=== GOALS ===
(1) Write out the part of the Kiwisaver article that opens with the words containing "Kiwisaver schemes must" and closes with "wish to do so).".
(2) In the Kiwisaver article, what legislation must all Kiwisaver schemes adhere to?
(3) Can you pick up the Kiwisaver article after its last sentence and continue writing it?

I am often asked the question “How does my Kiwisaver fund get treated by the US”. The answer is unfortunately quite complex.
The first thing to note about this article is that it contains only one piece of advice which is this “Do not base your financial decisions on an article that you read on the internet. Go talk with a suitably qualified person about your particular facts”.
Every other item in this article should only be read as commentary and we accept no responsibility for actions that you take as a consequence of reading the article. These are simply musings based on nearly 30 years of providing US tax advice to US citizens outside of the US.
Now that the disclaimer is over, where to start? Well, how do I find a suitably qualified person to talk to?
The link below is to the US embassy website in New Zealand, outlines how to find a list of US tax qualified advisers in NZ (and indeed the world).
When perusing the list, just be mindful that not every in the world of course is familiar with Kiwisaver.
Kiwisaver schemes must all adhere to the legislation set out in the Kiwisaver Act 2006.
The purpose of the Act is to encourage a long-term savings habit and asset accumulation by individuals who are not in a position to enjoy standards of living in retirement similar to those in pre-retirement.
The Act provides the framework for all Kiwisaver schemes, and some of the key provisions are set out below:
- You are automatically enrolled in the scheme by an employer upon commencing employment as long as you are eligible (and you have to take active steps to opt out of Kiwisaver with given timeframes if you wish to do so).

=== RECORDS ===
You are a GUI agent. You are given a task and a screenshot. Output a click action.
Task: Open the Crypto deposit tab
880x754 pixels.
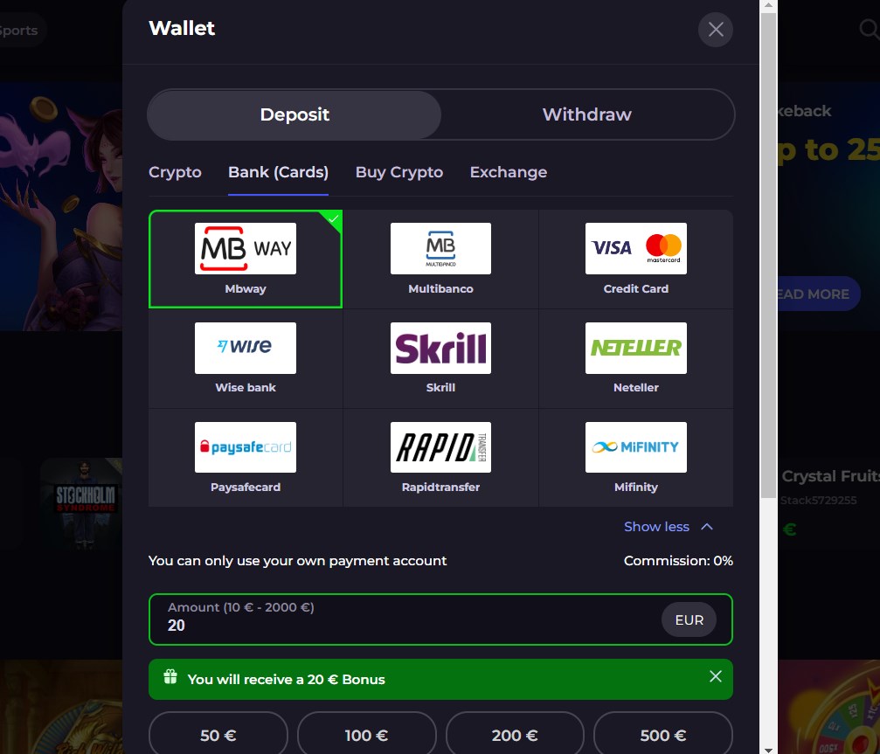(x=175, y=172)
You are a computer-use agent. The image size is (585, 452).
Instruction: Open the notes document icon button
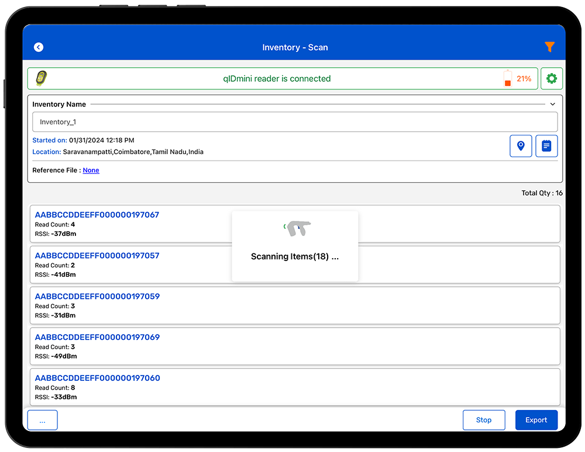pyautogui.click(x=546, y=146)
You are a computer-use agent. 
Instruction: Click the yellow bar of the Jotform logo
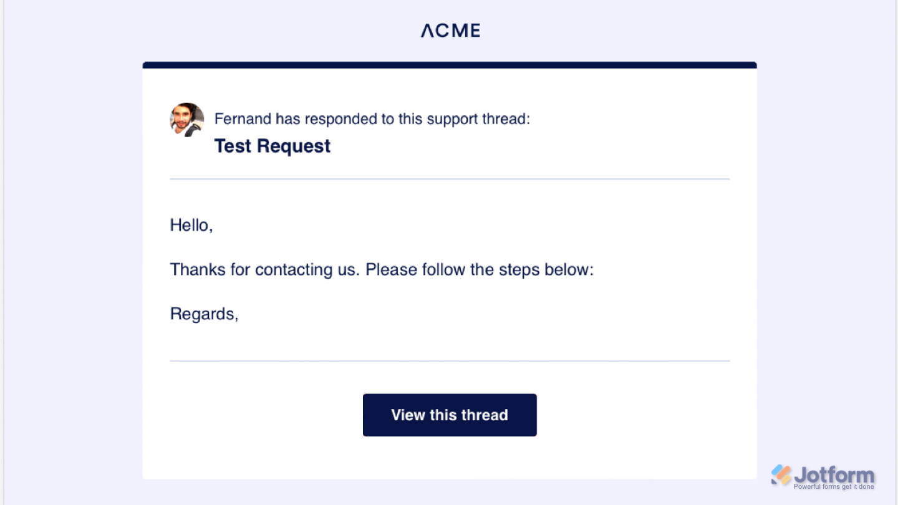tap(786, 479)
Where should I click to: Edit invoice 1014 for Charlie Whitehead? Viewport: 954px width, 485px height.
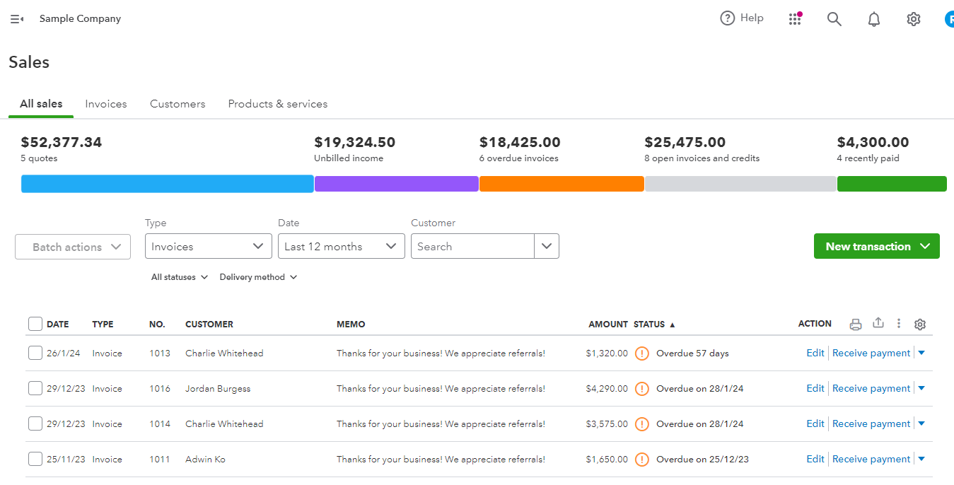tap(815, 423)
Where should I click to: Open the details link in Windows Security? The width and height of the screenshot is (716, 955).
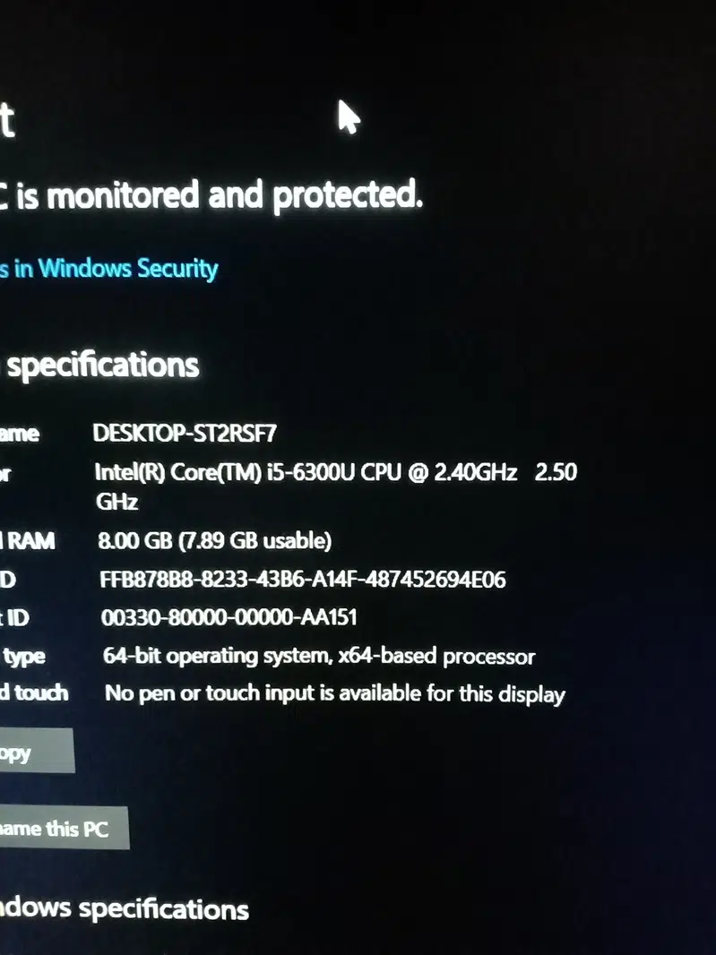pos(109,269)
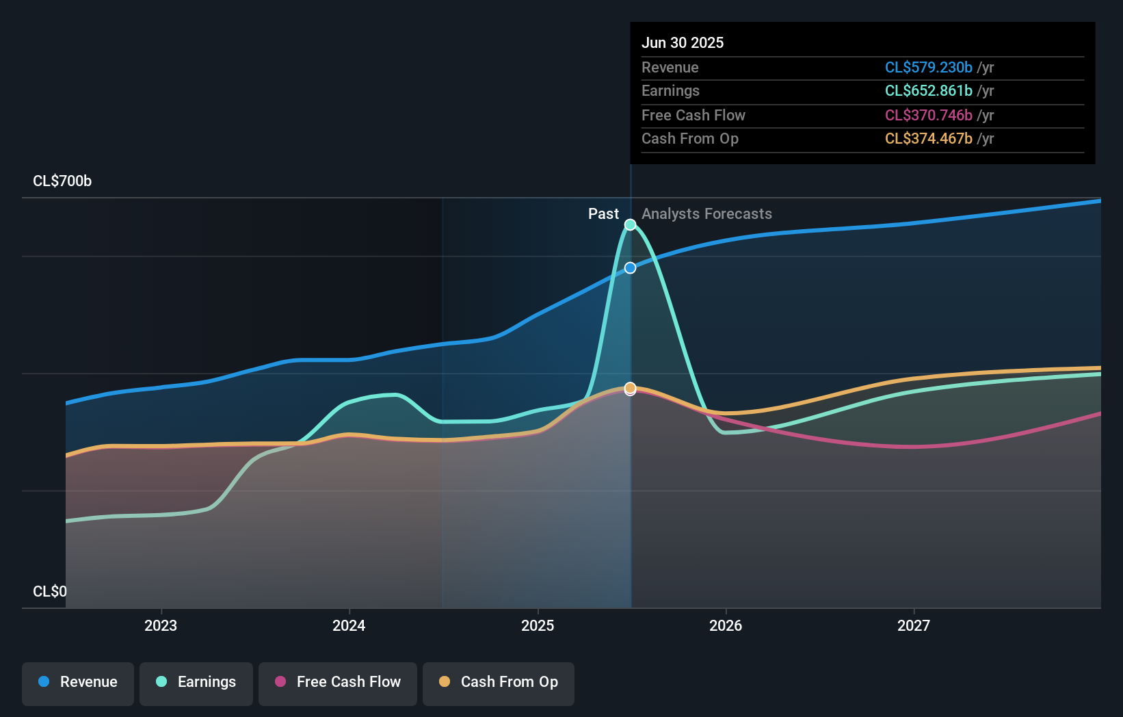The width and height of the screenshot is (1123, 717).
Task: Click the Analysts Forecasts label
Action: [x=706, y=213]
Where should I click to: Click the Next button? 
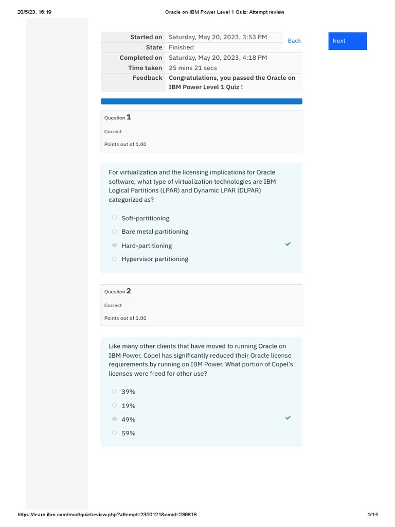coord(347,41)
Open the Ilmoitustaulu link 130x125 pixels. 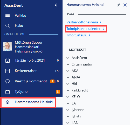click(78, 35)
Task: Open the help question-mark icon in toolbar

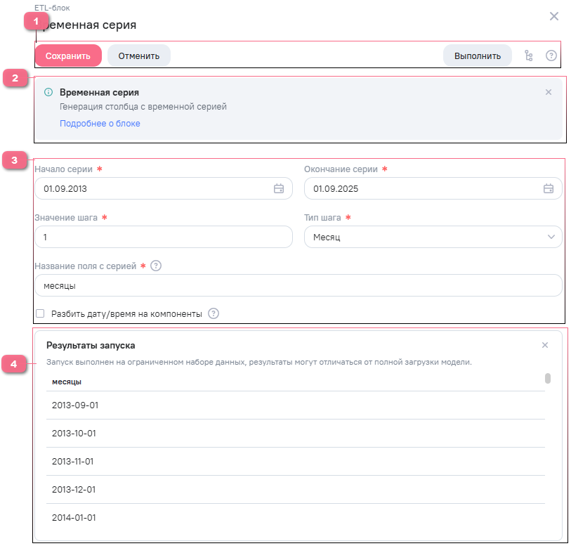Action: tap(551, 56)
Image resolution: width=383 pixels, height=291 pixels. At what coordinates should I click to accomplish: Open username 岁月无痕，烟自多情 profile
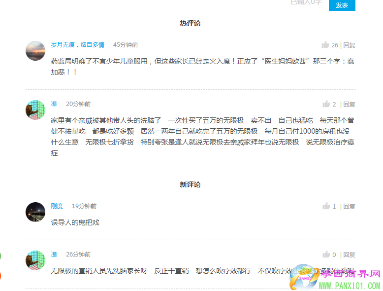tap(77, 45)
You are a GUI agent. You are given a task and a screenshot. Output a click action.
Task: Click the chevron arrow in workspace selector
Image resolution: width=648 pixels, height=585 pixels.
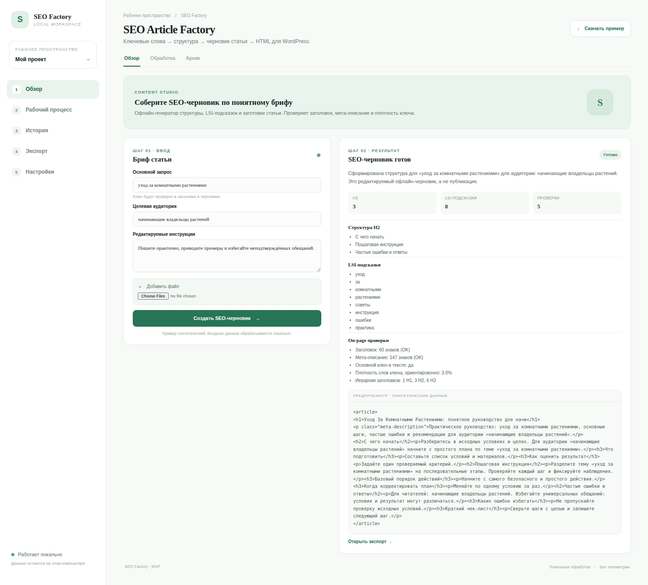click(88, 60)
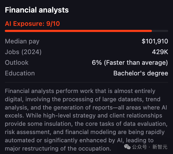The height and width of the screenshot is (154, 173).
Task: Select the 429K jobs value
Action: pos(160,52)
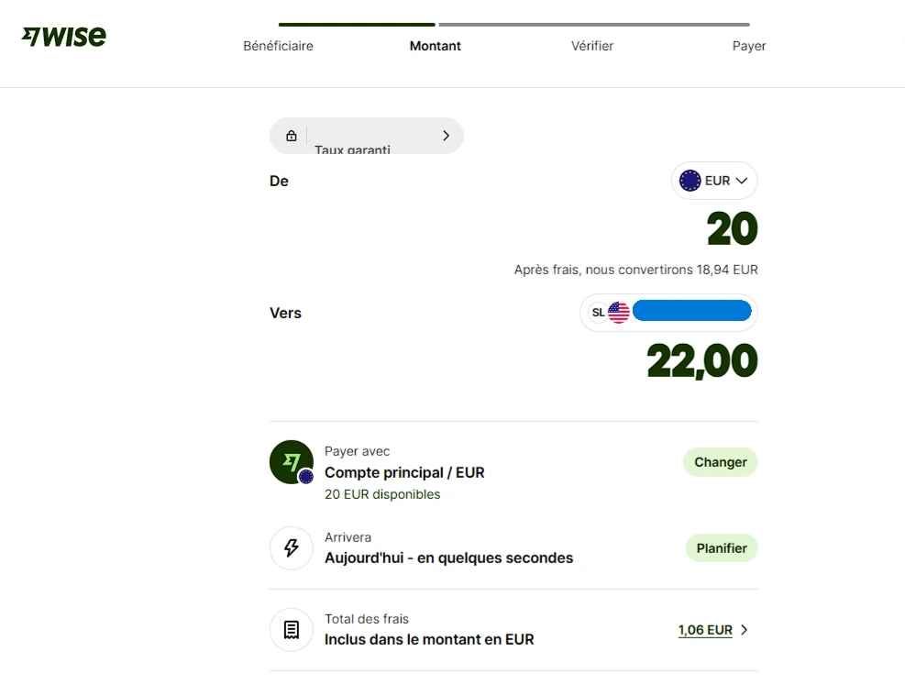Open the Taux garanti chevron arrow
905x685 pixels.
(446, 136)
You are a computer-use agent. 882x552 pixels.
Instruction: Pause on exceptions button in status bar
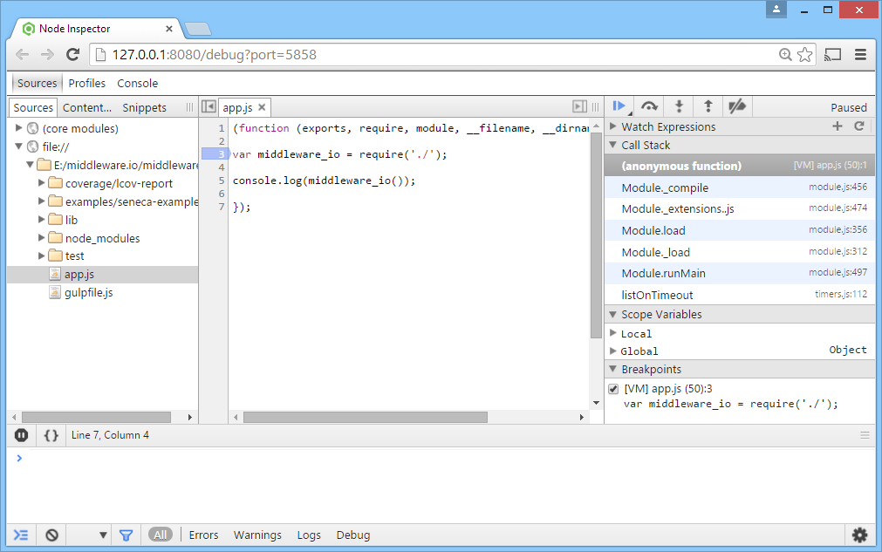tap(22, 435)
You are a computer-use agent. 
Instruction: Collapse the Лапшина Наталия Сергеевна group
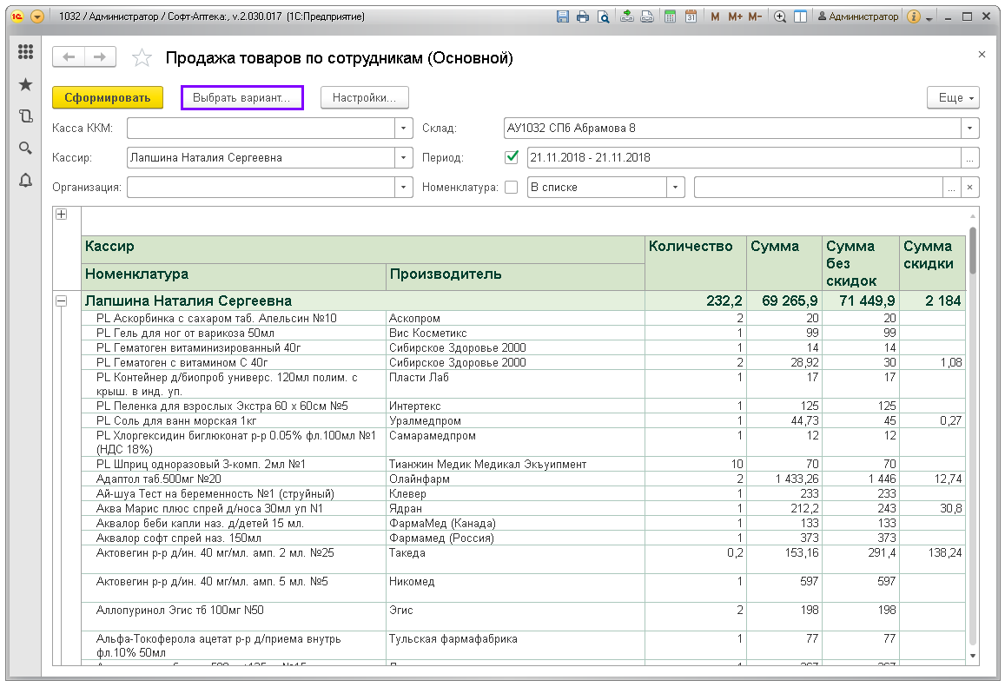tap(62, 301)
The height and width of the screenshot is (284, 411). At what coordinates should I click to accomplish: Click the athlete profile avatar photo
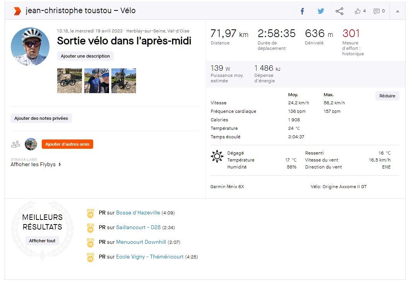click(30, 46)
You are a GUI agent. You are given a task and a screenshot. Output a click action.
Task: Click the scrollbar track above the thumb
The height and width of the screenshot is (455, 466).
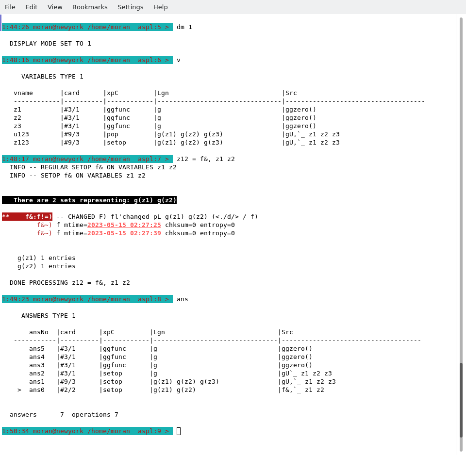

=== ANSWERS PER TASK ===
(1)
Kiwisaver schemes must all adhere to the legislation set out in the Kiwisaver Act 2006.
The purpose of the Act is to encourage a long-term savings habit and asset accumulation by individuals who are not in a position to enjoy standards of living in retirement similar to those in pre-retirement.
The Act provides the framework for all Kiwisaver schemes, and some of the key provisions are set out below:
- You are automatically enrolled in the scheme by an employer upon commencing employment as long as you are eligible (and you have to take active steps to opt out of Kiwisaver with given timeframes if you wish to do so).

(2) The Kiwisaver Act 2006.

(3)
- You do not need to be an employee to have a Kiwisaver scheme.
- As a member, you can switch between different Kiwisaver funds at your discretion.
- There are hurdles to you accessing funds that have been contributed to the fund (such as reaching retirement age, financial hardship, purchase of first home etc).
- Funds generally have three parties involved, you, the scheme manager, the scheme supervisor.
- The fund manager’s role is to invest your funds and ensure that this is done in accordance with the scheme rules.
- The Kiwisaver scheme rules set out in Schedule 1 of the Kiwisaver Act 2006 are implied in every trust deed that establishes a Kiwisaver scheme.
And here we get to an important point. Given that Kiwisaver schemes are for long-term savings, a trust is generally involved to ensure that your money has some degree of being safe-guarded.
Your funds are not an asset of the Kiwisaver provider that you sign up to, rather, they are held on-trust and the Kiwisaver provider has a role of simply trying to increase the value of your asset whilst charging you reasonable fees (in accordance with the Kiwisaver Act, the fees must be reasonable).
There are a myriad of ways in which your funds can be invested (on your behalf) by the scheme provider, ranging from having you own specific stocks, to owning some stocks, some cash, some mutual funds or by buying into a fund set up by the scheme provider.
The way in which Kiwisaver funds work is therefore critical to understanding how the US will tax them.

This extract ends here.